Soaring water rate hikes in four West Coast and Southwest cities have been set in motion– beginning in 2025– and will continue to rise over the next several years. Water districts in San Diego are about to be slammed with an unexpected 40% rate hike over the next few years by the San Diego County Water Authority. The increase will affect 87,000 customers. Water districts who rely on wholesale drinking water from the San Diego Water Authority call it “unprecedented,” given the water authority has secured reliable water supplies through fixed take-or-pay contracts, including water from the Colorado River and desalination plants.
“Over the next three years, we’re projecting the need for some significant rate increases to maintain the water supply reliability for our region”
Source: Mike Lee, Director of Public Affairs, County Water Authority
According to Lee, amounts the Water Authority charges to local agencies must increase 39% over the next three years, including a hike between 16% and 22% in 2025, to ensure a steady water supply during drought years– even though today the region’s reservoirs are full, following two wet winters and conservation efforts.
“Demand has actually dropped below the point of what their take-or-pay contracts are,” notes Olivenhain Municipal Water District General Manager, Kimberly Thorner. “San Diego currently has more water than it needs, but the rates still have to go up to keep the Water Authority sustainable.” To reduce the financial burden on customers, district board members are exploring budget cuts in areas such as delaying hiring positions, freezing current positions, delaying non-critical projects, and selling some property to offset rates.

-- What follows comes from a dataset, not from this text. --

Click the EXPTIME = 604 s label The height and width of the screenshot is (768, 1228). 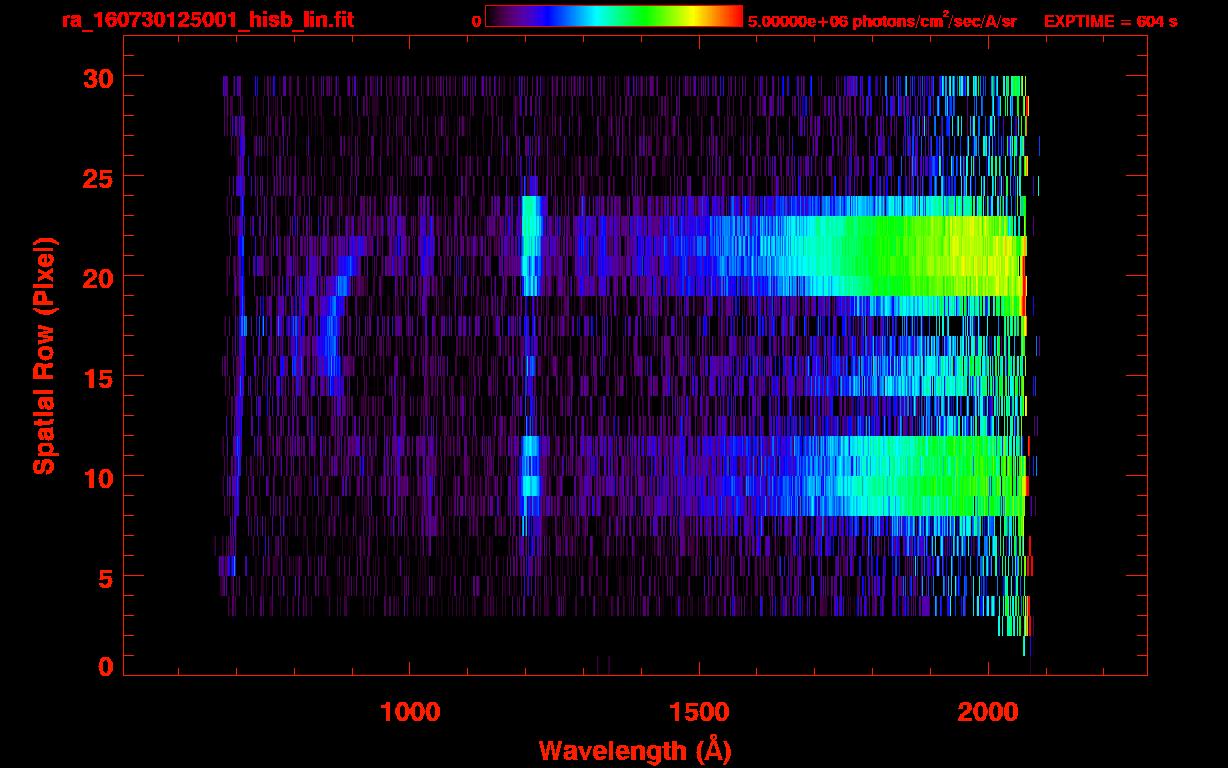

Up the coast in San Francisco, the San Francisco Public Utilities Commission (SFPUC) has approved a 28% rate increase over the next 3 years. In early 2023, water and sewer rates in San Francisco were projected to increase by a whopping 90% over the next 10 years. But in November, the SFPUC provided a chart that projected average monthly water and sewer bills will actually rise 116% over the next 10 years—26% higher than the projected 90% increase.
The SFPUC is now seeking approval for a 10-year budget plan that will drive rate increases for many years into the future. Not addressed in the 10-year plan are any plans for alternative water supplies other than the Tuolumne River, which supplies a vast majority of the city’s water, and where salmon counts. In 1985 the river measured in the tens of thousands. Today it measures significantly lower, in the hundreds. In 1998, voters passed Measure H, freezing utility rates. As a result, the SFPUC stopped investing in necessary maintenance, which now is a primary driver of today’s massive budget plans.
The SFPUC projects that the current average single-family home’s monthly water and sewer bill of $142.00 will more than triple to $436.00 a month in 20 years.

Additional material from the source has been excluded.